Shakespeare wrote: What's in a name? That which we call a rose. By any other name would smell as sweet. -- but how much does a company's name really matter? Here are a few quick links on corporate logos and some branding twists.
Last year, we wrote about the FBI threatening Wikipedia for having the FBI logo on its site. Wikipedia, thanks to its General Counsel Mike Godwin (of Godwin's Law fame), responded with a wonderful snarky reply. While the FBI backed down, it does not appear that the administration got the message that there are situations in which a website might post federal logos and not break the law. The latest involves the White House, who apparently got upset that blogger Keith Cowing (of SpaceRef.com -- a blog about science/space policy) included the White House logo in his post about a meeting of the President's Council of Advisors on Science and Technology. In response, the White House actually called Cowing and demanded he take down the logo. In case you're wondering, this is the logo:
Now, this is a perfectly reasonable use of the logo. We're discussing it, and it's relevant to the news story. It was also relevant to Cowing's post. The issue that the White House has is with 18 U.S.C. sec. 701, which is designed to prevent someone from falsely passing themselves off as working for the government by misusing such a badge. Posting the badge on a website where it makes sense clearly does not qualify. No one was reading that blog post thinking he represented the White House. The White House also mentioned the "proximity to advertising," suggesting they were afraid that it would be seen as being associated with the White House. However, as the EFF notes in the link above, that's a pretty ridiculous interpretation:
Cowing's use isn't deceptive either. The seal is plainly used in conjunction with the news article and the advertisement is no closer on this blog than ads are on news websites and in most newspapers and magazines for that matter. In fact, the seal of the Executive Office of the President of the United States is usedextensively all over the internet, sometimes even in promixity to advertising. Threatening phone calls from the White House only serve to chill free speech. Indeed, Cowing has replaced the image of the seal with a pixelated version and the words “OSTP Logo Pixelated Due to a Phone Call Complaint from the White House.”

• _RECORDED DATA_:

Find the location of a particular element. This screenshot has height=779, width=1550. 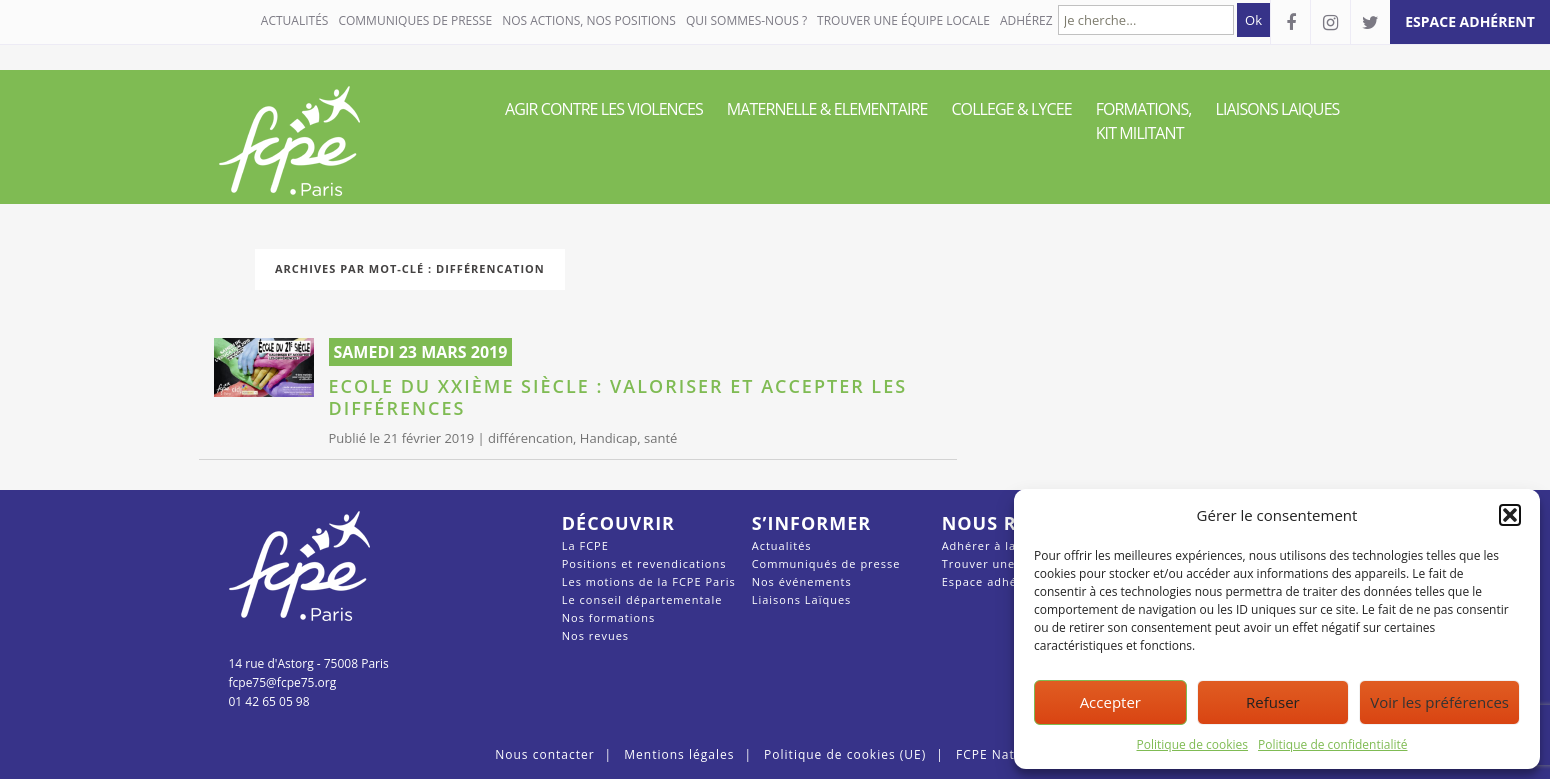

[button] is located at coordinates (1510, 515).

==

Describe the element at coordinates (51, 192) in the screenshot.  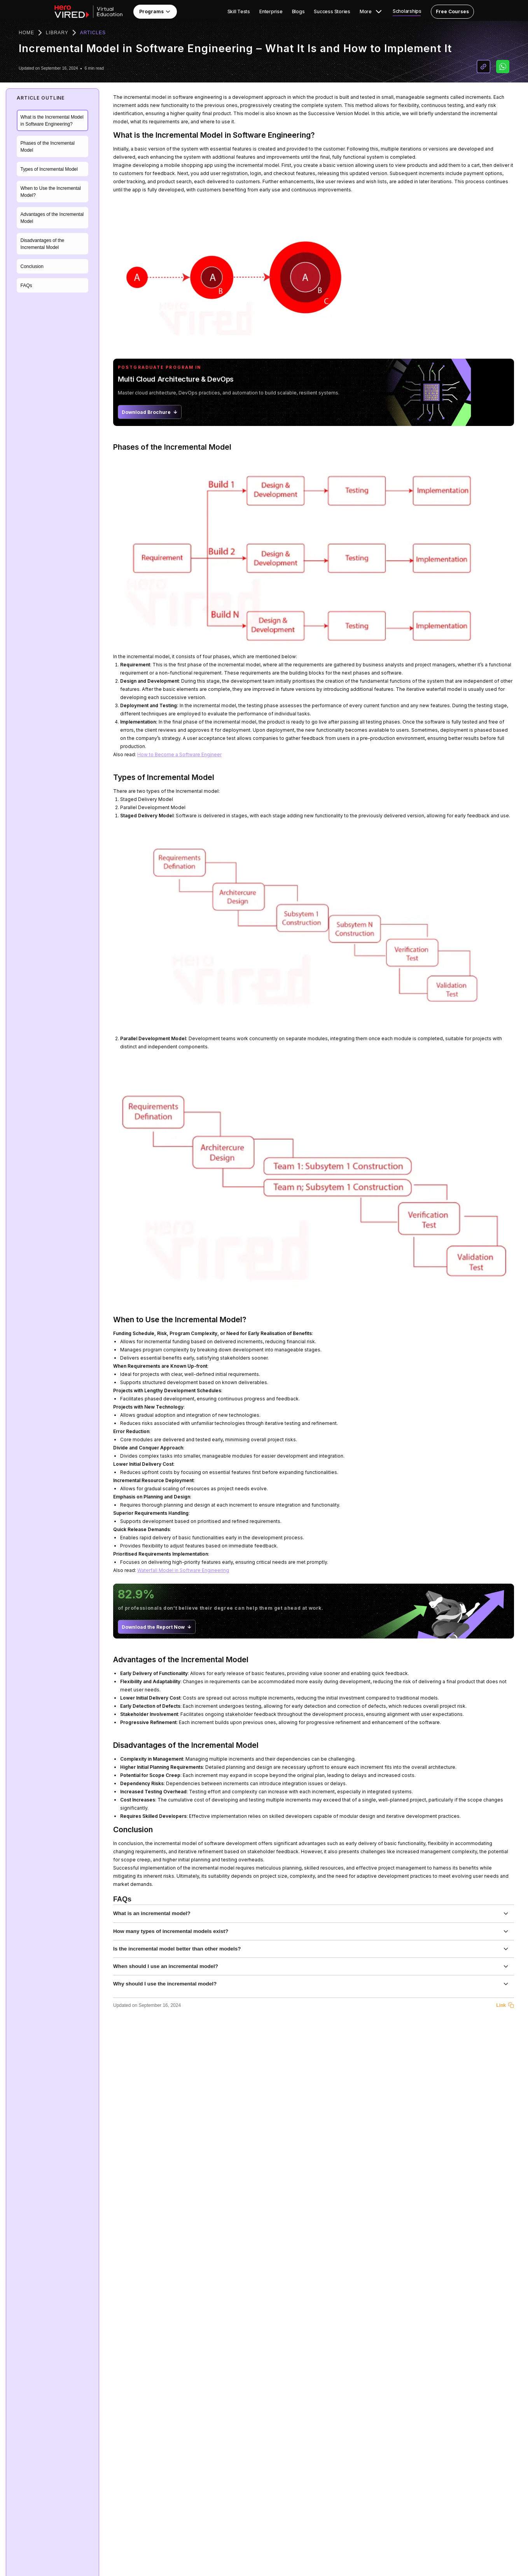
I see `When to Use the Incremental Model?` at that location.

• _THINGS TO DO_:
- A) According to the logo article, which statute is behind the White House's objection to Cowing's use of the logo?
- B) For each statement, say whether it agrees with the logo article, and quote the words from it that decide the answer.
(i) The FBI backed down after Wikipedia's reply.
(ii) Keith Cowing's blog covers sports policy.
(iii) Cowing took the seal down and put nothing in its place.
- C) Set down word for word the part of the logo article that opens with the words containing "Shakespeare wrote: What's" and closes with "some branding twists.".
The rows have nothing to do with the logo article.

• _SOLUTIONS TO THE PROBLEMS_:
- A) 18 U.S.C. sec. 701

- B)
(i) Yes: "While the FBI backed down"
(ii) No: "a blog about science/space policy"
(iii) No: "Cowing has replaced the image of the seal with a pixelated version"

- C)
Shakespeare wrote: What's in a name? That which we call a rose. By any other name would smell as sweet. -- but how much does a company's name really matter? Here are a few quick links on corporate logos and some branding twists.